Le sociologue souligne que l'instabilité conjugale et la non-conjugalité constituent des obstacles majeurs à la natalité. « Beaucoup de jeunes voudraient des enfants, mais n'ont pas de conjoint pour en faire », explique-t-il. Si aucun pays ne peut fournir un conjoint, tout mettre en œuvre pour faciliter les rencontres relève, selon lui, du bon sens politique.

Interrogé sur les autres freins, Julien Damon cite plusieurs facteurs:

  • L'écoanxiété, les incertitudes géopolitiques et les conditions de vie globales, sur lesquels les politiques familiales ont peu de prise.
  • L'absence de garantie concernant le mode de garde des enfants de 0 à 3 ans, une préoccupation majeure des jeunes parents qui craignent pour leur emploi ou leur carrière.

Le tableau alarmant de la dénatalité en France

La situation française n'est guère plus réjouissante. Depuis 2010, le nombre de naissances annuelles a chuté de manière significative. En 2025, le solde naturel est devenu négatif, avec plus de décès que de naissances sur l'ensemble du territoire. « Cela a encore suscité des cris d'alarme », note le sociologue.

Pour Julien Damon, cette baisse de la natalité révèle plusieurs tendances sociétales:

  1. La fécondité diminue là où la richesse augmente. Le confort croissant rend moins attrayante l'irruption d'enfants dans la vie quotidienne.
  2. À l'échelle individuelle, les gens veulent moins d'enfants. La proportion de jeunes de 18 à 25 ans ne souhaitant pas d'enfants est passée de 5% à plus de 10% en vingt ans.

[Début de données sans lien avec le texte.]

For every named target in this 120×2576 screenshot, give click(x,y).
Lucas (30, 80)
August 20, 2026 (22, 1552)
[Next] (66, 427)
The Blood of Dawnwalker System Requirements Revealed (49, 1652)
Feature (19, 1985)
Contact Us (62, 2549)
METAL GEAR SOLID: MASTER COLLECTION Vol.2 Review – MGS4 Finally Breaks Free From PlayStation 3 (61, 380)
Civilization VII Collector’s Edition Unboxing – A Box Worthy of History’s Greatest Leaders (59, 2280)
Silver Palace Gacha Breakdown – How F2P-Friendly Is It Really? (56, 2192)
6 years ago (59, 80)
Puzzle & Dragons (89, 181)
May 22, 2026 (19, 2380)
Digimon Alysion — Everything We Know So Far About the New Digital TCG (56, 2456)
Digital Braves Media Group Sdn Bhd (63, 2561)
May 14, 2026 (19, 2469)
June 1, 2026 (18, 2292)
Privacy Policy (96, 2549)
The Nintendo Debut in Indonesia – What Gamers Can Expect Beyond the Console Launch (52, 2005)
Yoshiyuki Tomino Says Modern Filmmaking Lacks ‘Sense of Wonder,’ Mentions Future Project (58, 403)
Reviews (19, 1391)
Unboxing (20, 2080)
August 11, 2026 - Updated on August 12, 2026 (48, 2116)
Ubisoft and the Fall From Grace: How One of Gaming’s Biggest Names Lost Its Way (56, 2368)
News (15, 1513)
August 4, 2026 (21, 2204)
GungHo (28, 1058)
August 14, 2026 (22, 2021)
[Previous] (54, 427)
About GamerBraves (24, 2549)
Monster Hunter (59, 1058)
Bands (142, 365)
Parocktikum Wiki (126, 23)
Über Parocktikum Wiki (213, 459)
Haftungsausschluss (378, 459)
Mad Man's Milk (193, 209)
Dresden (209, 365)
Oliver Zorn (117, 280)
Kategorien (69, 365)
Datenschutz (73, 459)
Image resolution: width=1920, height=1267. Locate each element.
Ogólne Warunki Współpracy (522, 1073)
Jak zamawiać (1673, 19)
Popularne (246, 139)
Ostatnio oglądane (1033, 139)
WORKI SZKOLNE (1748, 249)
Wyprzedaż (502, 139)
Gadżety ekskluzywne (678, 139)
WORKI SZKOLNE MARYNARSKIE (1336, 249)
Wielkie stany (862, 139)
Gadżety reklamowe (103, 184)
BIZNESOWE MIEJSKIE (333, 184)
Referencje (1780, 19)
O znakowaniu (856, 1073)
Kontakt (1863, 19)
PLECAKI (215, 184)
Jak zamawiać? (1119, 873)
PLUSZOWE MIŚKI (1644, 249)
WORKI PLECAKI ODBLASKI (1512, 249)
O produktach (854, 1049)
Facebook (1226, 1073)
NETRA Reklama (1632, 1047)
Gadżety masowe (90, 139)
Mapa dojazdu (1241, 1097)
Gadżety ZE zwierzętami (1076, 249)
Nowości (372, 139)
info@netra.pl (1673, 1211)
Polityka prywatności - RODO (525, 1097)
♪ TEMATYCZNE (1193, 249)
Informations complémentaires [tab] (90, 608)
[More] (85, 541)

L'enfant, un sujet de crispation sociale

L'enfant devient parfois un sujet politique, comme en témoigne le mouvement « no kids » ou les polémiques autour des wagons SNCF réservés aux adultes. « Ce n'est pas la société qui supporte moins les enfants, ce sont certains enfants qui sont devenus difficiles à supporter, faute d'éducation », analyse Julien Damon. Il pointe du doigt la figure de « l'enfant roi » et les problèmes d'incivilité qu'elle engendre dans les transports, les restaurants ou même à l'école.

Face à ces défis complexes, l'initiative lituanienne de rénover les discothèques apparaît comme une tentative originale, sinon décalée, de répondre à une crise démographique qui préoccupe de nombreux pays européens. Une approche qui, selon ses défenseurs, mérite d'être considérée avec sérieux et... le sourire.